5. Authority to Terminate for Breach
If you determine that we have violated a material term of this HIPAA BAA, you may terminate this HIPAA BAA in accordance with Section 11 of the Agreement.
6. Effect of Termination
Except as provided in this Section 6, upon termination of this HIPAA BAA for any reason, we will return or destroy all PHI to the extent feasible.

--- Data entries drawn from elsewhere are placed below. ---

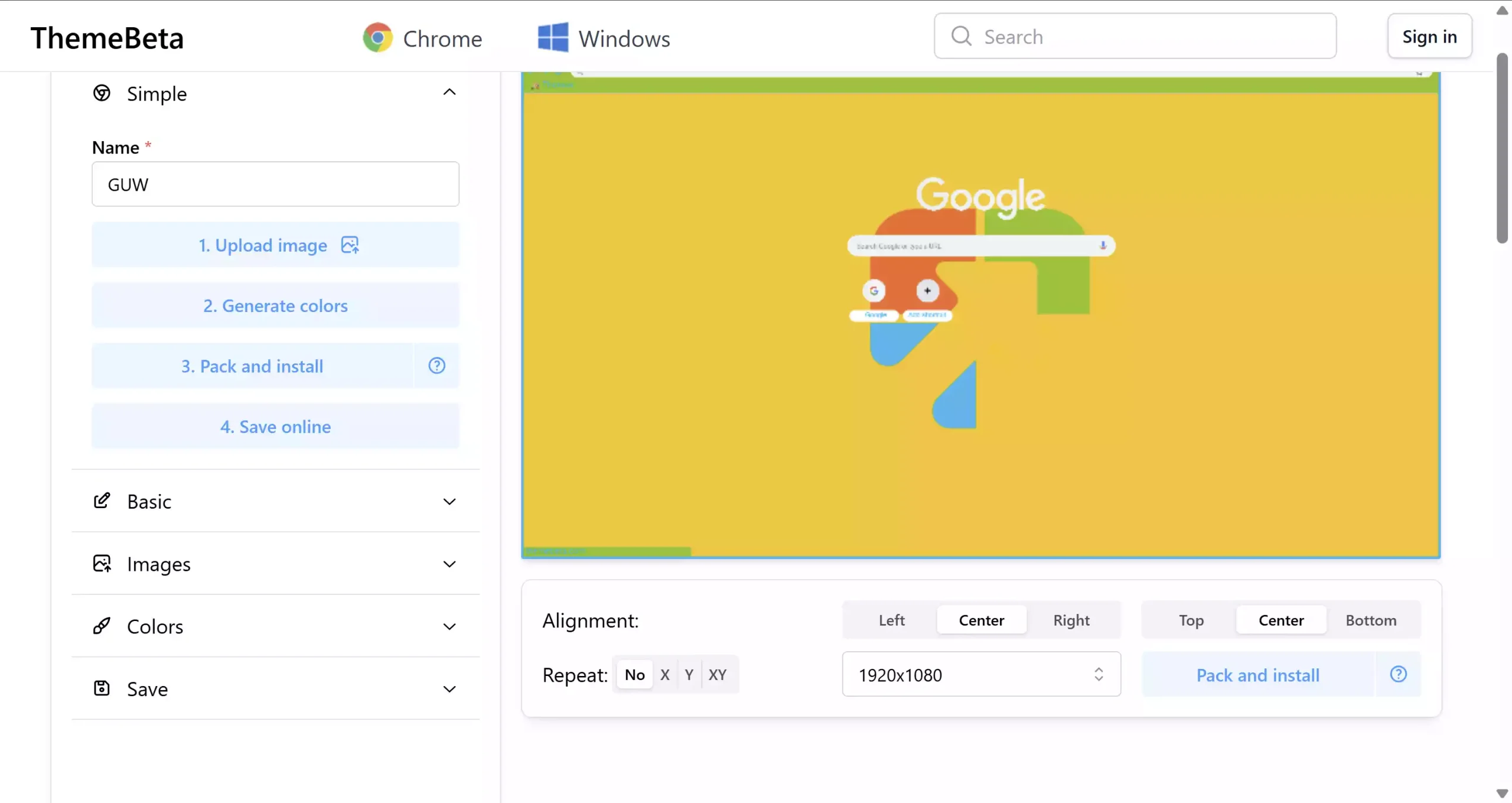Expand the Colors section

449,627
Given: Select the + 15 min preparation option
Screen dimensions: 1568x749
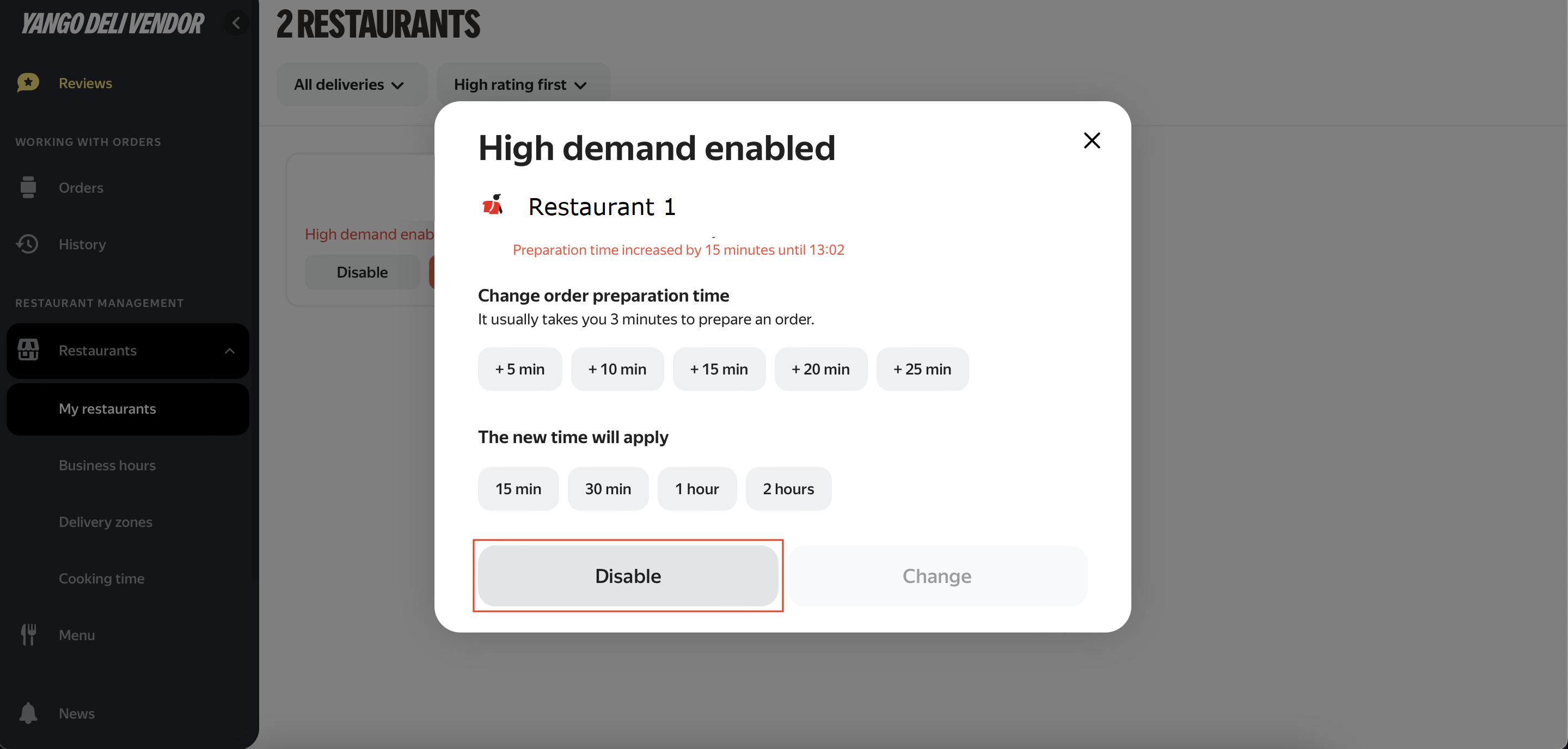Looking at the screenshot, I should (718, 369).
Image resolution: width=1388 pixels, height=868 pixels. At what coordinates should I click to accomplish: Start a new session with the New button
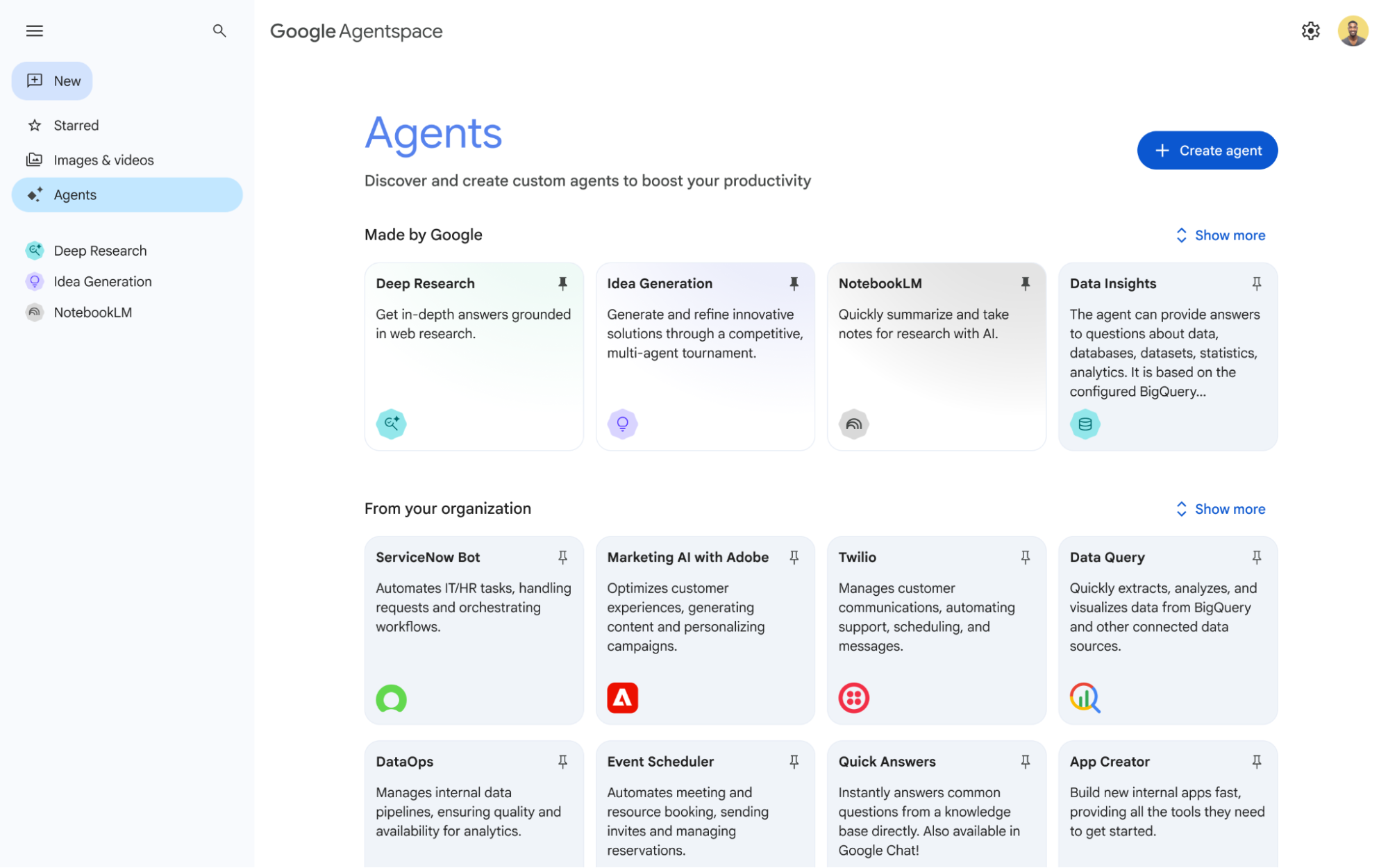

We will not retain copies of the PHI. In the event that we determine that returning or destroying the PHI is infeasible, then we will extend the protections of this HIPAA BAA to such PHI and limit further Uses and Disclosures of such PHI to those purposes that make the return or destruction infeasible, for as long as we maintain such PHI.
7. Interpretation
It is the parties’ intent that any ambiguity under this HIPAA BAA be interpreted consistently with the intent to comply with applicable laws.
8. No Third Party Beneficiaries
Nothing in this HIPAA BAA shall confer upon any person other than the parties and their respective successors or assigns, any rights, remedies, obligations, or liabilities whatsoever.
9. No Agency Relationship
Nothing in this HIPAA BAA is intended to create an agency relationship between the parties.
10. Entire Agreement
This HIPAA BAA supersedes any pre-existing agreements between the parties relating to HIPAA covering the Services. To the extent of any conflict or inconsistency between the terms of this HIPAA BAA and the remainder of the Agreement, the terms of this HIPAA BAA will govern. Except as expressly modified or amended under this HIPAA BAA, the terms of the Agreement remain in full force and effect.